On Sacred Land: Contemplative Practice at Vallecitos Mountain Retreat Center
High in the Tusas Mountains of northern New Mexico, a little under 9,000 feet above sea level, sits a remote retreat center reached by dirt road. There is no cell service. Solar panels power the buildings. Silence gathers naturally at dusk. At Vallecitos Mountain Retreat Center, the land is not simply a backdrop to practice but feels like an active participant in it. Vallecitos represents more than a beautiful setting for meditation. It offers an example of how contemplative depth, social transformation, and long-term ecosystem health come together in one place.

Vallecitos hosts meditation retreats rooted in the Insight tradition, shaped by a strong orientation toward the natural world. The refuge sits on the ancestral homelands of the Ute and Jicarilla Apache peoples. The physical conditions of the site—dark skies, forest trails, hand-tended buildings, shared meals—create a container in which practice deepens quickly. In a time when attention is fragmented and public life is loud, Hemera believes places like this are essential.
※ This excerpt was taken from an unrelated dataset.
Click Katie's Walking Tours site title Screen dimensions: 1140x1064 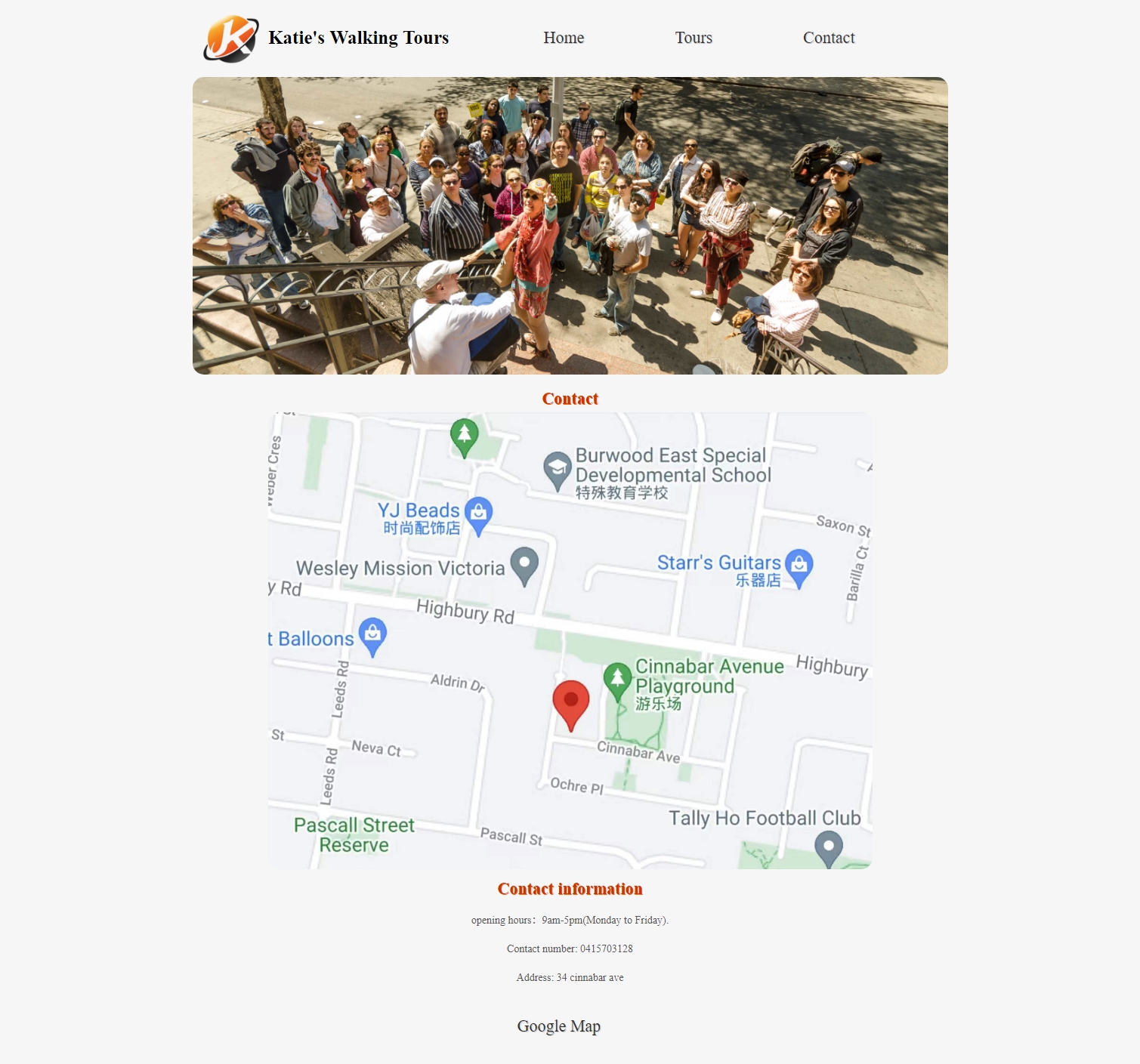tap(359, 38)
Hemera’s support for Vallecitos has revolved around its participation in our long-standing Contemplative Practice Fellowship Program. Hemera’s Fellowship program provided support for over 12,000 individuals in helping professions to undertake residential contemplative retreat at more than a dozen retreat centers nationwide. Students could receive support for their first or second contemplative retreat, with support covering up to 75% of the cost of attendance, significantly lowering the barrier to access. At almost $7 million in funding between all of our partner centers and organizations, it is the largest single commitment in Hemera’s history. Vallecitos was one of the first centers to join the program and among the most significant beneficiaries. The other centers that participated in the program throughout its active duration included Insight Meditation Society, Spirit Rock, Zen Mountain Monastery, and Southern Dharma Center. A similar program for young people operated through Inward Bound Mindfulness.
In addition to general scholarship funding, our work with Vallecitos also included a significant commitment to launching its Indigenous Peoples Retreats, first held in 2022 and offered again in 2023. The 2023 program gathered leaders from the Southwestern region and internationally. The program required careful relational preparation and thoughtful curriculum development. Hemera scholarships helped many participants join. As one participant wrote afterward, “I am grateful for the scholarship which came at the right time of burnout as a chaplain after the pandemic and so many deaths.” Another shared, “I felt at home because of my connection to the land, plants, and animals. It is a beautiful place to have been a space for indigenous mediation practice. The retreat center was comfortable and had amazing staff. I left full of joy.”
What does it take to create effective contemplative programs? First and foremost, the teachings must have integrity and depth. Scholarship and other supports are essential, especially for participants coming from economically constrained communities. For this retreat, Vallecitos engaged an Indigenous community organizer and retreat manager who personally supported participants through the registration and travel process. An Apache elder was invited to the land to help prepare it for this work.
Vallecitos provides a vivid setting for this kind of formation. In remote, quiet environments, leaders can step back from the demands of daily administration and public engagement. They reconnect with the roots of their vocation and with their own hearts and minds. They sit together in silence.
The regional dimension of this work also matters. Much attention in American Buddhism focuses on coastal urban centers. Retreat centers in rural settings have historically been the places where deep practice takes root. They provide the ground for extended silence and environmental simplicity that are difficult to sustain elsewhere. By supporting institutions like Vallecitos and similar organizations, Hemera recognizes that the health of the contemplative field depends on access to places where practice can run deep.

One participant in the Indigenous Peoples Retreat wrote that attending had “positively affected my life. Forever.” Conventional philanthropic metrics are limited in their ability to capture transformation that extends far beyond a single week in the mountains: a chaplain returning to her hospital after pandemic losses. A community leader bringing renewed steadiness to their work. A teacher strengthened by time in solitude and dialogue with peers. These are the quiet ways human systems are sustained.
In northern New Mexico, under dark skies and among ponderosa pines, the work of contemplative transformation becomes tangible. Practitioners gather. Silence settles. Long hours of meditation unfold. Helpers and leaders return to their communities renewed.
Testimonial
Because of the deep support of the Hemera Foundation over so many years, Vallecitos has been able to support what we care about most.